Three-day liquidation sale April 21-23

Chairs, mirrors, love seats and curio cabinets are just a few of the furnishings being offered at the liquidation sale. photo by Ursula Ruhl.

April 21, 2017
The Times is not in the habit of doling out free publicity on behalf of an upcoming estate or garage sale. In the case of Gerber Chapel of Webster Groves, however, an exception has been made.

After all, it's not everyday that one of the city's oldest family-run businesses ceases operation, then reopens its doors for a much-anticipated, three-day estate liquidation sale. Even more unusual is when that business is a funeral parlor.

An antique glass of embalming powder — a steal at just $18. photo by Ursula Ruhl.

Don Gerber has owned and managed Gerber Chapel, 23 W. Lockwood Ave., since 1961. Over the years he expanded his business, adding to the original building which was constructed as a home in 1865. The building has operated as a funeral parlor since 1928.

"It's a sad time," said Gerber, seated in a Queen Anne side chair carrying a price tag of $45. "This was not a business. This was the love of my life."

Gerber hired Accent Sales to handle the liquidation sale, scheduled for Friday, Saturday and Sunday, April 21, 22 and 23, from 10 a.m. to 3 p.m. each day. It took business partners Moe Torrence and Tom McDonald several weeks to prepare for the big event.

This 19th century parlor pump Estey organ was crafted in Brattleboro, Vermont. A price on the organ had not yet been established. photo by Ursula Ruhl.

"Just about everything is for sale," Torrence said. "We've been in business since 1985, but we've never done a funeral parlor before. It's very unusual."

An array of items are displayed throughout the main floor and the building's two lower levels — 7,000-square-feet in all.

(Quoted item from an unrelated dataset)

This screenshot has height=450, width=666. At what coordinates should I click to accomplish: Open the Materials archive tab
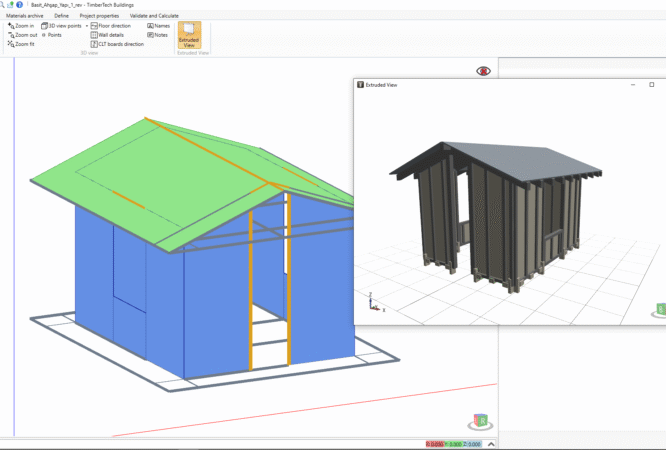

Furnishings include large flower stands, rolltop desks, grandfather clocks, Torchiere lamps, tables and chairs, hall trees and even three embalming tables, though it's debatable as to whether the tables constitute home furnishings.

One of several walnut dressers with marble top. photo by Ursula Ruhl.

"Surprisingly enough, embalming tables are going online any where from $600 to $3,000," Torrence said. "People find uses for them."

Paintings, some original, and prints being sold hang in alcoves where caskets were once displayed. Visitors can peruse the main floor with its three parlors, a sitting room and hallways, to view a "fantastic" Barrister bookcase going for $475, a 19th century parlor pump Estey organ, a price had yet to be determined, oak church pews for $125 each, or a "magnificent" cylinder desk for $1,250.

"I'd say most of the furnishings would be considered antiques," Torrence said.

One of three embalming tables for sale. Moe Torrence of Accent Sales said buyers find creative uses for the tables. photo by Ursula Ruhl.

But not the basement Pepsi machine.

Torrence said buyers will have to bring help to load larger items into their vehicles. He expects large crowds over the three-day period, some serious buyers, and others who simply want to have items in their homes that they can boast, "it came from Gerber Chapel." But probably not the big glass bottle of embalming powder ($18).

Scott Kemper, a partner in Llywelyn's Pub locations, said he and a group of investors are under contract to buy the Gerber Chapel property. He said several banks have shown interest in the property.